BRIEF:
This calls for a verbatim copy of all the data, with no images carried over.

[Saved data entries]
──────────────────────────────
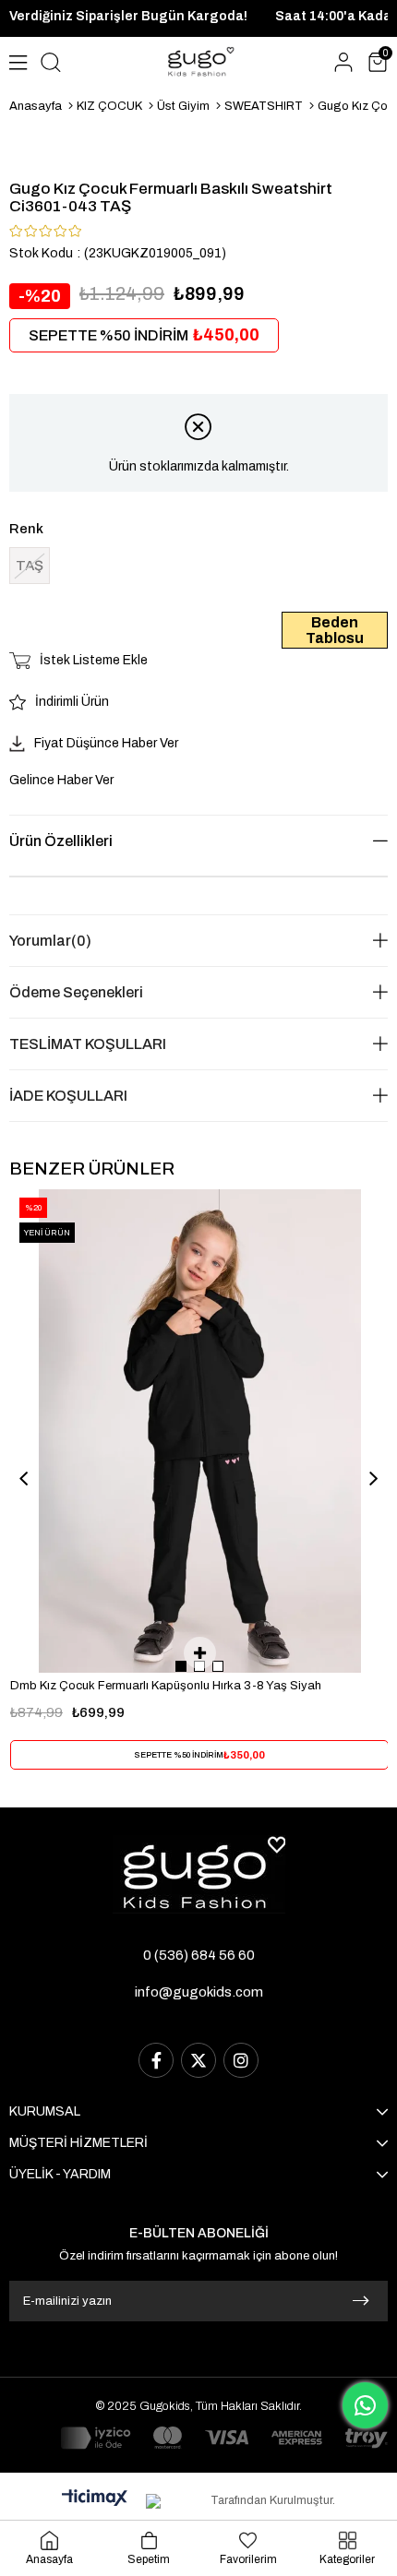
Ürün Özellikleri (61, 841)
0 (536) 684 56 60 (199, 1955)
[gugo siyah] (199, 1874)
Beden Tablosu (335, 630)
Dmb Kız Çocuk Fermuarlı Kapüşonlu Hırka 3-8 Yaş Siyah (165, 1685)
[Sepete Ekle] (200, 1653)
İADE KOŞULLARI (68, 1095)
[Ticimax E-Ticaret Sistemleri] (94, 2499)
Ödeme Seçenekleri (76, 992)
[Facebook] (156, 2060)
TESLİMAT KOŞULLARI (87, 1044)
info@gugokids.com (199, 1992)
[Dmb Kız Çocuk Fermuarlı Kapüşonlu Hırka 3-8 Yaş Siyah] (200, 1431)
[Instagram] (241, 2060)
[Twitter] (198, 2060)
──────────────────────────────
SOLUTION FOR THIS EXERCISE:
Ürün Özellikleri (61, 841)
0 (536) 684 56 60 (199, 1955)
[gugo siyah] (199, 1874)
Beden Tablosu (335, 630)
Dmb Kız Çocuk Fermuarlı Kapüşonlu Hırka 3-8 Yaş Siyah (165, 1685)
[Sepete Ekle] (200, 1653)
İADE KOŞULLARI (68, 1095)
[Ticimax E-Ticaret Sistemleri] (94, 2499)
Ödeme Seçenekleri (76, 992)
[Facebook] (156, 2060)
TESLİMAT KOŞULLARI (87, 1044)
info@gugokids.com (199, 1992)
[Dmb Kız Çocuk Fermuarlı Kapüşonlu Hırka 3-8 Yaş Siyah] (200, 1431)
[Instagram] (241, 2060)
[Twitter] (198, 2060)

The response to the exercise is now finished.